The Bcl-2 homology 3 (BH3) domain is present in most members of the Bcl-2 protein family and is required to confer the death-inducing properties of pro-apoptotic members, including Bax, Bak, Bad, and Bik, in cell-based assay systems. To determine whether the BH3 domain possesses a similar role in tumor tissues in vivo, we overexpressed the wild-type Bik protein and its BH3-deleted counterpart, using adenoviral technology, in chemoresistant human tumor prostate (PC-3) and colon (HT-29) cell lines growing in vitro and in vivo. Bik caused apoptosis in both PC-3 and HT-29 cells in vitro by inducing the release of cytochrome c from mitochondria to cytoplasm, resulting in the catalytic activation of caspases 9, 7, and 3 and cleavage of poly(ADP-ribose) polymerase and DNA fragmentation.

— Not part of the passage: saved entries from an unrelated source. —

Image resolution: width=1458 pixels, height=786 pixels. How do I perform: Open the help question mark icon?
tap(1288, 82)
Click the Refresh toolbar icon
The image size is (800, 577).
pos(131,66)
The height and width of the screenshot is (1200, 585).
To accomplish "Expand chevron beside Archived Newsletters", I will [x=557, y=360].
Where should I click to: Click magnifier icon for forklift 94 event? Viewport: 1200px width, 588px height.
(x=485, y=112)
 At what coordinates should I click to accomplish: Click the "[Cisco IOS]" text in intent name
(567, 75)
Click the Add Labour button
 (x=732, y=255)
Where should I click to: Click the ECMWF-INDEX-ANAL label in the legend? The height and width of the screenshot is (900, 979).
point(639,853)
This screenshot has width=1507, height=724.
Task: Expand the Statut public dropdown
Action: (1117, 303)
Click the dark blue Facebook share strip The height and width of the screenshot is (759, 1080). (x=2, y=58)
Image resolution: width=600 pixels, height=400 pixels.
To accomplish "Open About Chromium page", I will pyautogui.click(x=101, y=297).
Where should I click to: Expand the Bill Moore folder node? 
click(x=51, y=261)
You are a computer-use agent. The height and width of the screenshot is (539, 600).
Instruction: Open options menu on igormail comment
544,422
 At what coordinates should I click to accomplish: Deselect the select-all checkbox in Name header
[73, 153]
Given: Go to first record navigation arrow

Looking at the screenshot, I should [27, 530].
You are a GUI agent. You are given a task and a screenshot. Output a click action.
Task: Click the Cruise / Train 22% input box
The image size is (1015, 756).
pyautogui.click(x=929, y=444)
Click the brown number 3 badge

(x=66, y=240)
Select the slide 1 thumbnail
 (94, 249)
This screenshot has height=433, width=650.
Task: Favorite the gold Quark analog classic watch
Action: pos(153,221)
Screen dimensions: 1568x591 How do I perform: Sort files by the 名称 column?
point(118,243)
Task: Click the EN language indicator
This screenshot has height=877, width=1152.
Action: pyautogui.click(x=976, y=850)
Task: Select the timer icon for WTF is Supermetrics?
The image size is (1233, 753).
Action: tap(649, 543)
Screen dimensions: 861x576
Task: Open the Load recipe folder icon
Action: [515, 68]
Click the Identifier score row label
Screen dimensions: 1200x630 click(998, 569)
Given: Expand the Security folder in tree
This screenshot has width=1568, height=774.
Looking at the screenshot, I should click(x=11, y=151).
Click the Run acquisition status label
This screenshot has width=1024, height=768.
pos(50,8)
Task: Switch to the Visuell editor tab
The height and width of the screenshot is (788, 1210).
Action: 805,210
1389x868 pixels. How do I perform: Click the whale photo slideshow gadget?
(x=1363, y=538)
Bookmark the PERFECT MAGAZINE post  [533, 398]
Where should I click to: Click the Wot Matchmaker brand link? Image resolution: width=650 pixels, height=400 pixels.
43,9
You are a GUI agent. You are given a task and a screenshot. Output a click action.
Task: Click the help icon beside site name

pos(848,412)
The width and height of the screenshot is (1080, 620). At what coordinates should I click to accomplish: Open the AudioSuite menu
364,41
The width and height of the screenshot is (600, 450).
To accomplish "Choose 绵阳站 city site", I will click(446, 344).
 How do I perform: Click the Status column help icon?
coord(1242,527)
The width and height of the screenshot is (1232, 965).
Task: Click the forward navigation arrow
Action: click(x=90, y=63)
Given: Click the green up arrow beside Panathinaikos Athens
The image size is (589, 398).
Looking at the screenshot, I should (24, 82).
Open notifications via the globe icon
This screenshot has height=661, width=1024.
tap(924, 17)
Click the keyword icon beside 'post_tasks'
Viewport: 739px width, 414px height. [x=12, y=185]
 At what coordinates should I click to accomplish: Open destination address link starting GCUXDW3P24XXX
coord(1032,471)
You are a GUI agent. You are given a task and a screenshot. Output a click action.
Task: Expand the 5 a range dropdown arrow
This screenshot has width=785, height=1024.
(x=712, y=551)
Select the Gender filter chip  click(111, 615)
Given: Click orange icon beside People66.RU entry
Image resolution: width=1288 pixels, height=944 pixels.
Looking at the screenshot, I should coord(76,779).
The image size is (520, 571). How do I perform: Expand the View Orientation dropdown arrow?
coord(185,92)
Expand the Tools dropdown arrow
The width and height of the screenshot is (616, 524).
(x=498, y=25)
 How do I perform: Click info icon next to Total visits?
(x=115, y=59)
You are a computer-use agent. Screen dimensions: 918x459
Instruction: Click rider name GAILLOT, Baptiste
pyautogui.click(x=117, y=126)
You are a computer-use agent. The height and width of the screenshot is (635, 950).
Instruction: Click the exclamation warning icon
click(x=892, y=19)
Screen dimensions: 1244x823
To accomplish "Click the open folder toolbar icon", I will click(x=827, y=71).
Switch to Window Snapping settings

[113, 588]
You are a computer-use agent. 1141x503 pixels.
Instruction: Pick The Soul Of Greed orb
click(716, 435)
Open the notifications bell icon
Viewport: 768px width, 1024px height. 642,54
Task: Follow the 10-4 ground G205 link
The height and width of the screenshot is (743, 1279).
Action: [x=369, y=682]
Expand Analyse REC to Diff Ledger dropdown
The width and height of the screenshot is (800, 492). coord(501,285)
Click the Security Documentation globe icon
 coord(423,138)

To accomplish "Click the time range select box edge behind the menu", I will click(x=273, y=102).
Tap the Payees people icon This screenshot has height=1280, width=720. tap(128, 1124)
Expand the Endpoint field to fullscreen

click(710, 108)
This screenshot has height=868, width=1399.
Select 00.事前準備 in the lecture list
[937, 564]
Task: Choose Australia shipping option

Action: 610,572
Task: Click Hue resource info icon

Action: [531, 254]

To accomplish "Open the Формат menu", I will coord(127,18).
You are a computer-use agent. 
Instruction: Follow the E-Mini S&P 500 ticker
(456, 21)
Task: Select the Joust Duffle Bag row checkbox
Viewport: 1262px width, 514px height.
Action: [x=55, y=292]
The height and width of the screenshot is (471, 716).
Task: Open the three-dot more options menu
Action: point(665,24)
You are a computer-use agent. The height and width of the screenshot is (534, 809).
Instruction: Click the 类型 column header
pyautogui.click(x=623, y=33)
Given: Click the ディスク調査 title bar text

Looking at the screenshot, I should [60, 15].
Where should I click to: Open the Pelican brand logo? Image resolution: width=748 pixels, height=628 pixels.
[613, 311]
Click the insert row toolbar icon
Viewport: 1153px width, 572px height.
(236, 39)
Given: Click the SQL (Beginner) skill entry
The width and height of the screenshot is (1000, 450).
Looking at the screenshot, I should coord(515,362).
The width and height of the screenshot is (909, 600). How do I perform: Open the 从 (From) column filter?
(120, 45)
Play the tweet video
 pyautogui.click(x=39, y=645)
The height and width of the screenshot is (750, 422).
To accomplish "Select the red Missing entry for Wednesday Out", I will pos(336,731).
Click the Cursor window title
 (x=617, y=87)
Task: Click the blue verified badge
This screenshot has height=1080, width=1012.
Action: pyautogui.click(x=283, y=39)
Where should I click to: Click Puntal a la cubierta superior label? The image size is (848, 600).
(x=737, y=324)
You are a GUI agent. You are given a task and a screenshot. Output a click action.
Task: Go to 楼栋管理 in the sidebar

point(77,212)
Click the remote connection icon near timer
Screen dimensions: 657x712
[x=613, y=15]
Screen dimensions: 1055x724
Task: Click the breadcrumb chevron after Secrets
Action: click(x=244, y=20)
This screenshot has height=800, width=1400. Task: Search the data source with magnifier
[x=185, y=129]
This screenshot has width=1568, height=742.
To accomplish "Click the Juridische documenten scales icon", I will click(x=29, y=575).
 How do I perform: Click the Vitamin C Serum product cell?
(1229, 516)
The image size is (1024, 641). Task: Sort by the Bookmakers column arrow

When the BH3 domain was deleted from the Bik protein, no effect on mitochondrial activity or cell morphology could be observed. Furthermore, intratumoral injection of an adenovirus vector expressing the Bik gene, but not the deleted BH3 Bik gene, suppressed the growth of PC-3 and HT-29 xenografts established in nude mice. Histological examination of tumors from mice treated with the wild-type Bik adenoviral construct demonstrated cellular debris, terminal deoxynucleotidyl transferase-mediated dUTP nick end labeling positive staining, and morphological changes associated with apoptosis. In contrast, tissue sections obtained from tumors treated with the BH3-deleted Bik adenoviral construct showed no evidence of apoptosis. Thus, our results suggest that the BH3 domain is required for the antitumor activity of the Bik protein and provides a novel therapeutic approach for cancer therapy.